The thing to do to isolate the PKK as a terror organization and cut off its links with the Kurdish community is to eliminate the ground on which it grows -- and that is to solve the Kurdish question. For the last six to seven years Turkey has taken significant steps in improving the state of the Kurds in the cultural, political and economic domains. However limited, these should be carried on.
In this context, the continuation of the Justice and Development Party's (AK Party) link with the Kurdish people is essential to enable the representation of those people in the center of Turkish politics. Without forgetting the nationalist credentials of the AK Party, I would argue that the AK Party also represents the Kurdish identity and interest, as reflected in the latest election and referendum results. The capability of the AK Party to reach out to the Kurdish people should be maintained. We should not push the AK Party into the fire over the northern Iraq issue and break up its rapprochement with the Kurds in this country.

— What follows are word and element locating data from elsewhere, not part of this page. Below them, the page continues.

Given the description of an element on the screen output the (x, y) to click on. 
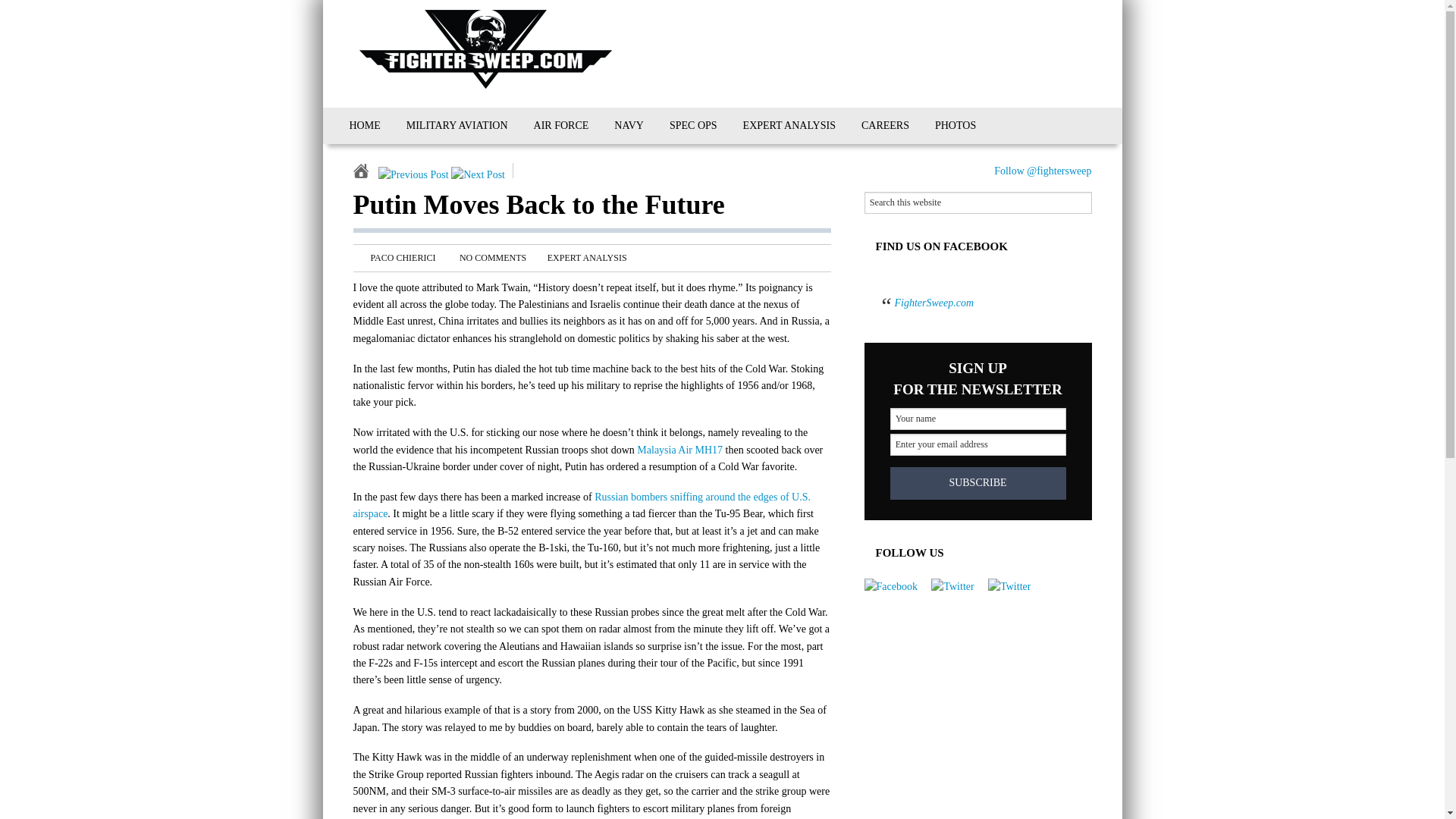
EXPERT ANALYSIS (587, 257)
SUBSCRIBE (977, 482)
PACO CHIERICI (402, 257)
CAREERS (885, 125)
Russian bombers sniffing US airspace (581, 505)
NO COMMENTS (492, 257)
AIR FORCE (560, 125)
Posts by Paco Chierici (402, 257)
Follow FighterSweep on Facebook (890, 587)
Given the description of an element on the screen output the (x, y) to click on. 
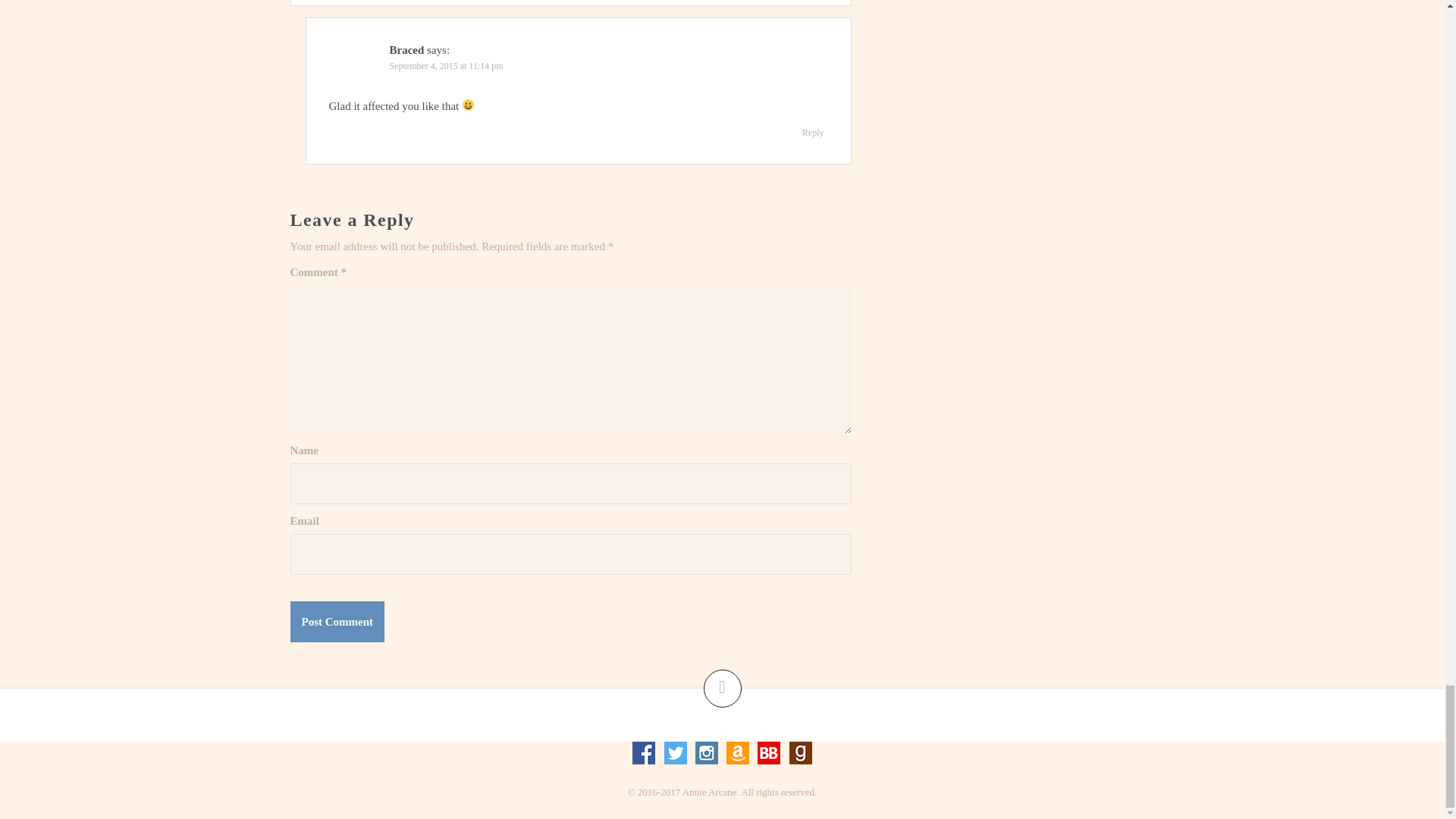
Post Comment (336, 621)
Reply (812, 132)
Post Comment (336, 621)
September 4, 2015 at 11:14 pm (446, 65)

The PKK leaders should be very happy about the last couple of weeks. Their terror acts have reached their objective of elevating the PKK to the place of a relevant entity in both Turkish and regional politics. We have caused the entire world to talk of the PKK. Our anger and reaction provided the PKK with a perfect propaganda outlet. This is not the way to fight terrorism. Gen. İlker Başbuğ complained the other week that Turkey had failed in preventing new PKK recruits. But this attitude of exaggerating the power of the PKK paves the way for new requirements to the terror organization. The power of the PKK is in no way comparable to that of the early 1990s when it was even poised to take control of some cities in the region.

I think Turkey should not exaggerate the PKK -- on the contrary, it should ignore it altogether. There are understandable reasons for the recent outrage against PKK violence. Yet we should be able to play it down and reduce the tension among the people. We may even direct this anger and resentment into a positive direction, like a national campaign for an embracing between Turks and Kurds.
Public sympathy and support for the PKK are waning. People in the region want peace, prosperity and cultural/ethnic recognition, all of which have been increasingly provided in recent years. As I explained earlier, this is the reason for an increase in the terrorist activities of the PKK -- it is out of the realization that it has become irrelevant to the solution to the Kurdish problem.

Instead of abandoning it, the Turkish government should launch an aggressive reform package demonstrating its will to manage its own agenda. Continuing reform with even surprising speed will put the PKK into a more irrelevant position over the Kurdish issue.

Turkey should not give the opportunity to the anti-reformist camp by abandoning the reform process. What has happened to the new constitution? The PKK and the hawks in Turkey should not be allowed to hijack Turkey's reform agenda. Cutting the PKK's social base requires continuing with the reform process.

More democratization, not securitization, is the way out of this crisis. We should not lose our perspective.